De kantonrechter stelt op basis van het overzicht, dat door Woonpunt is overgelegd als productie 6 bij dagvaarding, vast dat het bedrag van € 4.686,52 exact correspondeert met de huurbedragen van 1 juli tot en met 4 december 2018 en dat de latere – en in deze procedure gevorderde – bedragen daarin dus niet zijn meegenomen.
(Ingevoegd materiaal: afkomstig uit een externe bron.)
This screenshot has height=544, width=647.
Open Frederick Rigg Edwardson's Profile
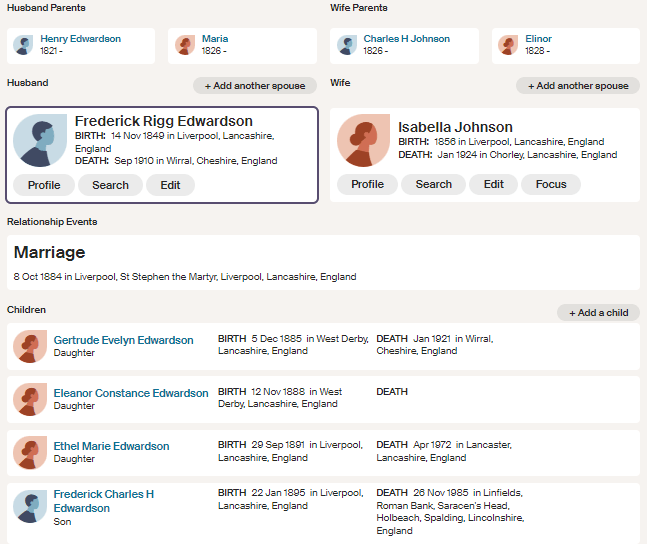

Aangezien het beslag was gelegd voor een totaalbedrag van € 3.626,79 en dit exacte bedrag ook is betaald door [gedaagde] in het kader van de minnelijke regeling die via VVCS tot stand is gekomen, kan de kantonrechter niet anders concluderen dan dat LAVG alleen de vorderingen tot en met 4 december 2018 in behandeling had en heeft medegedeeld aan VVCS, met als gevolg dat de in deze procedure gevorderde bedragen niet zijn meegenomen in die minnelijke regeling en dus nog steeds verschuldigd zijn door [gedaagde] .
4.5.
[gedaagde] heeft de vorderingen van Woonpunt verder niet inhoudelijk weersproken. De vorderingen komen de kantonrechter niet onrechtmatig of ongegrond voor, zodat deze zullen worden toegewezen.
4.6.
[gedaagde] is de partij die in het ongelijk wordt gesteld en zal daarom ook tot betaling van de proceskosten van Woonpunt worden veroordeeld, die tot aan dit vonnis worden vastgesteld op:
- kosten van de dagvaarding
135,97
- griffierecht
496,00
- salaris gemachtigde
542,00
(2 punten × € 271,00)
Totaal
1.173,97
4.7.
Bij een separate veroordeling in de nakosten bestaat geen belang nu de proceskostenveroordeling die kosten omvat (HR 10 juni 2022, ECLI:NL:HR:2022:853 rov 2.3).

5.De beslissing

De kantonrechter
5.1.
veroordeelt [gedaagde] om aan Woonpunt € 4.422,35 te betalen, te vermeerderen met de wettelijke rente als bedoeld in artikel 6:119 BW vanaf 20 maart 2024 tot aan de dag van volledige betaling,
5.2.
veroordeelt [gedaagde] tot betaling van de proceskosten van € 1.173,97,
5.3.
verklaart dit vonnis uitvoerbaar bij voorraad,
5.4.
wijst het meer of anders gevorderde af.
Dit vonnis is gewezen door mr. A.P.A. Bisscheroux en in het openbaar uitgesproken op 30 oktober 2024.